3. Duocarmycin-based antibody-drug conjugates as an emerging biotherapeutic entity for targeted cancer therapy: Pharmaceutical strategy and clinical progress
Hui Zhao, Rachel Hudson, Ming-Hai Wang, Xiang-Min Tong, Hang-Ping Yao Drug Discov Today . 2021 Aug;26(8):1857-1874. doi: 10.1016/j.drudis.2021.06.012.
Duocarmycins are a class of DNA minor-groove-binding alkylating molecules. For the past decade, various duocarmycin analogues have been used as payloads in the development of antibody-drug conjugates (ADCs).
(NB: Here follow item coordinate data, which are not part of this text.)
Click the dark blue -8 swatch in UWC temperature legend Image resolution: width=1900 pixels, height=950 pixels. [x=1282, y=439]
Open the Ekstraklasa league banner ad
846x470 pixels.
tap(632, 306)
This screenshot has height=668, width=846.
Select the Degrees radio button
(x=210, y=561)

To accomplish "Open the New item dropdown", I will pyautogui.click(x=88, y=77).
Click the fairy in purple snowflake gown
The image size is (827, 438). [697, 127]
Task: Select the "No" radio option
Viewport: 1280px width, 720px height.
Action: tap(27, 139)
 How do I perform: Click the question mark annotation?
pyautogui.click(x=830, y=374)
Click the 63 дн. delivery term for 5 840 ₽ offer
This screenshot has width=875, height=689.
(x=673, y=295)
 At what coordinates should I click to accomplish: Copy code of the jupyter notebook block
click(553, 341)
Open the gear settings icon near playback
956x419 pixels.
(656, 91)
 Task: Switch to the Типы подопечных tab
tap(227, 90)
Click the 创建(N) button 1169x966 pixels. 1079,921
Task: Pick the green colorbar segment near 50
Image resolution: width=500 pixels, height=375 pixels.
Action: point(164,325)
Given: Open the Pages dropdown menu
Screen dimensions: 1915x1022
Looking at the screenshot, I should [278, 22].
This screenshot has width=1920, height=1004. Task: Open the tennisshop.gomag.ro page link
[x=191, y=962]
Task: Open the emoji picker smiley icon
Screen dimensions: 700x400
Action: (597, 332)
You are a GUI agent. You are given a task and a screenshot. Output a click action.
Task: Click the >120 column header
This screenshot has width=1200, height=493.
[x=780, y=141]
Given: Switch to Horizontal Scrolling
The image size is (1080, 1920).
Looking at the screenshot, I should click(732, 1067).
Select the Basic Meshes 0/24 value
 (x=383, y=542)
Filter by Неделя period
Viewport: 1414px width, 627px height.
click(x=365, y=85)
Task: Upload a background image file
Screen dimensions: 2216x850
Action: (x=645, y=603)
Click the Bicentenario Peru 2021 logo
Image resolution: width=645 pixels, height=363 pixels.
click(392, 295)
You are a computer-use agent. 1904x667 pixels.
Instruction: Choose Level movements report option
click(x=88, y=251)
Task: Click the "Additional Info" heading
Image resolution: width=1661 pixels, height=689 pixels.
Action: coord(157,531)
Currently, more than 15 duocarmycin-based ADCs have been studied preclinically, and some of them such as SYD985 have been granted Fast-Track Designation status. Nevertheless, progress in duocarmycin-based ADCs also faces challenges, with setbacks including the termination of BMS-936561/MDX-1203. In this review, we discuss issues associated with the efficacy, pharmacokinetic profile, and toxicological activity of these biotherapeutics. Furthermore, we summarize the latest advances in duocarmycin-based ADCs that have different target specificities and linker chemistries. Evidence from preclinical and clinical studies has indicated that duocarmycin-based ADCs are promising biotherapeutics for oncological application in the future.